=== DATA ENTRIES ===

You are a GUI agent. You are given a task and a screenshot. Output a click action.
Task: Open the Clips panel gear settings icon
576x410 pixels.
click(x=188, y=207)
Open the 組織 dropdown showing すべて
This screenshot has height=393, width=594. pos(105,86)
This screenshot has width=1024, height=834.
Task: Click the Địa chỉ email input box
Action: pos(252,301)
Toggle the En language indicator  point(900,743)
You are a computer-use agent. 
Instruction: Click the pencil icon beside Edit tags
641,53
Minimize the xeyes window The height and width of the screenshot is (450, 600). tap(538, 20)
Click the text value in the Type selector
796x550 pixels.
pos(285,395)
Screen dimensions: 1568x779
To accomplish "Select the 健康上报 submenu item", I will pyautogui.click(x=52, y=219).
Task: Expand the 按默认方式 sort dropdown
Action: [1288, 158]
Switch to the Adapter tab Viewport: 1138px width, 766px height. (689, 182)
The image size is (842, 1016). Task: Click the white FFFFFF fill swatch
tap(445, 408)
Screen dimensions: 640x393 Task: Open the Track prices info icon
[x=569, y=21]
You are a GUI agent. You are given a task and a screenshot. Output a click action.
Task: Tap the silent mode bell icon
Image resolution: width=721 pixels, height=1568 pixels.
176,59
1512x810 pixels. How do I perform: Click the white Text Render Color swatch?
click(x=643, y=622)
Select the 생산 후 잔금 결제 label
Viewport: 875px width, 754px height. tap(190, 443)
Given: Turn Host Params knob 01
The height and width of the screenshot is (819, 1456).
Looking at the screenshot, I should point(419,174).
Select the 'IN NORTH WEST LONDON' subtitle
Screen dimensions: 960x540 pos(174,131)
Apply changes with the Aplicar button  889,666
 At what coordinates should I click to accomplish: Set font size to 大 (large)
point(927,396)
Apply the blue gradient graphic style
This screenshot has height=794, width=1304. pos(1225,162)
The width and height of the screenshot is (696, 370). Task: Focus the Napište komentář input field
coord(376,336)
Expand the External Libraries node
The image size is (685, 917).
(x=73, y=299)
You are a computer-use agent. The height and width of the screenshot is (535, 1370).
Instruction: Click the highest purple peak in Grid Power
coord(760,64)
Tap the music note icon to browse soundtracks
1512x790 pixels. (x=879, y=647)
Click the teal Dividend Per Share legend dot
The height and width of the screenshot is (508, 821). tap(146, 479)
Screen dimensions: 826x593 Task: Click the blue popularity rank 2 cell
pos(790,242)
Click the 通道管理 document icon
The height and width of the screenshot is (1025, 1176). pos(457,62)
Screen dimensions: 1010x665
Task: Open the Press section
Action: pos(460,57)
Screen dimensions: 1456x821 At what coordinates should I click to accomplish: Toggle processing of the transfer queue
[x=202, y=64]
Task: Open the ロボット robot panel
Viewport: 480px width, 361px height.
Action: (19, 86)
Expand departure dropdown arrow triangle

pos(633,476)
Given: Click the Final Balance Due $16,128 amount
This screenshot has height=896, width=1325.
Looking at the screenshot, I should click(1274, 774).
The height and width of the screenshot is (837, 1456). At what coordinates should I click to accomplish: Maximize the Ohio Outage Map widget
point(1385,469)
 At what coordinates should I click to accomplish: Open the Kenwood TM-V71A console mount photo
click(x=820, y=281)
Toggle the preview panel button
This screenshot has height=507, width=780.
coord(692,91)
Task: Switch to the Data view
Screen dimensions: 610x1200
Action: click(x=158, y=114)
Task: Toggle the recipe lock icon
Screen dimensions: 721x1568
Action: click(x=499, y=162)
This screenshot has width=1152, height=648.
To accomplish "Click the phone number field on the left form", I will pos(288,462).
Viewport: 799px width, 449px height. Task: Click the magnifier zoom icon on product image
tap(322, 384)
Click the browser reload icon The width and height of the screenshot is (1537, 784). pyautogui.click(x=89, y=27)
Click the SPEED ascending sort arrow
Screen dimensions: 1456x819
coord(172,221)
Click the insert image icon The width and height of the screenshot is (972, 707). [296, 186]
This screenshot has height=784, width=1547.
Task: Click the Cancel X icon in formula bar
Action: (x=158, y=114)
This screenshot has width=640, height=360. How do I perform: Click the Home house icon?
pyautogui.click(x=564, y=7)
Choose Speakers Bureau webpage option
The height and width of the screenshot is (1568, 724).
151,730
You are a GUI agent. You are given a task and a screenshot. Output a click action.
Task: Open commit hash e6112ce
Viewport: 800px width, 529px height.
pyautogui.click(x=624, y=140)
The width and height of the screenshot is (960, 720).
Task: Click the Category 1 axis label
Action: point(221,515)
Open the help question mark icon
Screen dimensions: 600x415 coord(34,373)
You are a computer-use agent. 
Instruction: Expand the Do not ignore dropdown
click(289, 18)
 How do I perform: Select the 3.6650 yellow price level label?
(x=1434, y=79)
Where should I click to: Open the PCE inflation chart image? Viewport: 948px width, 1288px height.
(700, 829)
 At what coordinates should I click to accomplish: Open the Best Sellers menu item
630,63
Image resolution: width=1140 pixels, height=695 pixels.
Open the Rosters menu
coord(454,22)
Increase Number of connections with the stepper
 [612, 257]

===

Arrange all of the lines above as a Markdown table with the columns "Row" and "Line". Give each line its own numbered row and omit any blank lines.

## TASK SOLUTION
| Row | Line |
|---|---|
| 1 | You are a GUI agent. You are given a task and a screenshot. Output a click action. |
| 2 | Task: Open the Clips panel gear settings icon |
| 3 | 576x410 pixels. |
| 4 | click(x=188, y=207) |
| 5 | Open the 組織 dropdown showing すべて |
| 6 | This screenshot has height=393, width=594. pos(105,86) |
| 7 | This screenshot has width=1024, height=834. |
| 8 | Task: Click the Địa chỉ email input box |
| 9 | Action: pos(252,301) |
| 10 | Toggle the En language indicator  point(900,743) |
| 11 | You are a computer-use agent.  |
| 12 | Instruction: Click the pencil icon beside Edit tags |
| 13 | 641,53 |
| 14 | Minimize the xeyes window The height and width of the screenshot is (450, 600). tap(538, 20) |
| 15 | Click the text value in the Type selector |
| 16 | 796x550 pixels. |
| 17 | pos(285,395) |
| 18 | Screen dimensions: 1568x779 |
| 19 | To accomplish "Select the 健康上报 submenu item", I will pyautogui.click(x=52, y=219). |
| 20 | Task: Expand the 按默认方式 sort dropdown |
| 21 | Action: [1288, 158] |
| 22 | Switch to the Adapter tab Viewport: 1138px width, 766px height. (689, 182) |
| 23 | The image size is (842, 1016). Task: Click the white FFFFFF fill swatch |
| 24 | tap(445, 408) |
| 25 | Screen dimensions: 640x393 Task: Open the Track prices info icon |
| 26 | [x=569, y=21] |
| 27 | You are a GUI agent. You are given a task and a screenshot. Output a click action. |
| 28 | Task: Tap the silent mode bell icon |
| 29 | Image resolution: width=721 pixels, height=1568 pixels. |
| 30 | 176,59 |
| 31 | 1512x810 pixels. How do I perform: Click the white Text Render Color swatch? |
| 32 | click(x=643, y=622) |
| 33 | Select the 생산 후 잔금 결제 label |
| 34 | Viewport: 875px width, 754px height. tap(190, 443) |
| 35 | Given: Turn Host Params knob 01 |
| 36 | The height and width of the screenshot is (819, 1456). |
| 37 | Looking at the screenshot, I should point(419,174). |
| 38 | Select the 'IN NORTH WEST LONDON' subtitle |
| 39 | Screen dimensions: 960x540 pos(174,131) |
| 40 | Apply changes with the Aplicar button  889,666 |
| 41 |  At what coordinates should I click to accomplish: Set font size to 大 (large) |
| 42 | point(927,396) |
| 43 | Apply the blue gradient graphic style |
| 44 | This screenshot has height=794, width=1304. pos(1225,162) |
| 45 | The width and height of the screenshot is (696, 370). Task: Focus the Napište komentář input field |
| 46 | coord(376,336) |
| 47 | Expand the External Libraries node |
| 48 | The image size is (685, 917). |
| 49 | (x=73, y=299) |
| 50 | You are a computer-use agent. The height and width of the screenshot is (535, 1370). |
| 51 | Instruction: Click the highest purple peak in Grid Power |
| 52 | coord(760,64) |
| 53 | Tap the music note icon to browse soundtracks |
| 54 | 1512x790 pixels. (x=879, y=647) |
| 55 | Click the teal Dividend Per Share legend dot |
| 56 | The height and width of the screenshot is (508, 821). tap(146, 479) |
| 57 | Screen dimensions: 826x593 Task: Click the blue popularity rank 2 cell |
| 58 | pos(790,242) |
| 59 | Click the 通道管理 document icon |
| 60 | The height and width of the screenshot is (1025, 1176). pos(457,62) |
| 61 | Screen dimensions: 1010x665 |
| 62 | Task: Open the Press section |
| 63 | Action: pos(460,57) |
| 64 | Screen dimensions: 1456x821 At what coordinates should I click to accomplish: Toggle processing of the transfer queue |
| 65 | [x=202, y=64] |
| 66 | Task: Open the ロボット robot panel |
| 67 | Viewport: 480px width, 361px height. |
| 68 | Action: (19, 86) |
| 69 | Expand departure dropdown arrow triangle |
| 70 | pos(633,476) |
| 71 | Given: Click the Final Balance Due $16,128 amount |
| 72 | This screenshot has height=896, width=1325. |
| 73 | Looking at the screenshot, I should click(1274, 774). |
| 74 | The height and width of the screenshot is (837, 1456). At what coordinates should I click to accomplish: Maximize the Ohio Outage Map widget |
| 75 | point(1385,469) |
| 76 |  At what coordinates should I click to accomplish: Open the Kenwood TM-V71A console mount photo |
| 77 | click(x=820, y=281) |
| 78 | Toggle the preview panel button |
| 79 | This screenshot has height=507, width=780. |
| 80 | coord(692,91) |
| 81 | Task: Switch to the Data view |
| 82 | Screen dimensions: 610x1200 |
| 83 | Action: click(x=158, y=114) |
| 84 | Task: Toggle the recipe lock icon |
| 85 | Screen dimensions: 721x1568 |
| 86 | Action: click(x=499, y=162) |
| 87 | This screenshot has width=1152, height=648. |
| 88 | To accomplish "Click the phone number field on the left form", I will pos(288,462). |
| 89 | Viewport: 799px width, 449px height. Task: Click the magnifier zoom icon on product image |
| 90 | tap(322, 384) |
| 91 | Click the browser reload icon The width and height of the screenshot is (1537, 784). pyautogui.click(x=89, y=27) |
| 92 | Click the SPEED ascending sort arrow |
| 93 | Screen dimensions: 1456x819 |
| 94 | coord(172,221) |
| 95 | Click the insert image icon The width and height of the screenshot is (972, 707). [296, 186] |
| 96 | This screenshot has height=784, width=1547. |
| 97 | Task: Click the Cancel X icon in formula bar |
| 98 | Action: (x=158, y=114) |
| 99 | This screenshot has width=640, height=360. How do I perform: Click the Home house icon? |
| 100 | pyautogui.click(x=564, y=7) |
| 101 | Choose Speakers Bureau webpage option |
| 102 | The height and width of the screenshot is (1568, 724). |
| 103 | 151,730 |
| 104 | You are a GUI agent. You are given a task and a screenshot. Output a click action. |
| 105 | Task: Open commit hash e6112ce |
| 106 | Viewport: 800px width, 529px height. |
| 107 | pyautogui.click(x=624, y=140) |
| 108 | The width and height of the screenshot is (960, 720). |
| 109 | Task: Click the Category 1 axis label |
| 110 | Action: point(221,515) |
| 111 | Open the help question mark icon |
| 112 | Screen dimensions: 600x415 coord(34,373) |
| 113 | You are a computer-use agent.  |
| 114 | Instruction: Expand the Do not ignore dropdown |
| 115 | click(289, 18) |
| 116 |  How do I perform: Select the 3.6650 yellow price level label? |
| 117 | (x=1434, y=79) |
| 118 | Where should I click to: Open the PCE inflation chart image? Viewport: 948px width, 1288px height. |
| 119 | (700, 829) |
| 120 |  At what coordinates should I click to accomplish: Open the Best Sellers menu item |
| 121 | 630,63 |
| 122 | Image resolution: width=1140 pixels, height=695 pixels. |
| 123 | Open the Rosters menu |
| 124 | coord(454,22) |
| 125 | Increase Number of connections with the stepper |
| 126 |  [612, 257] |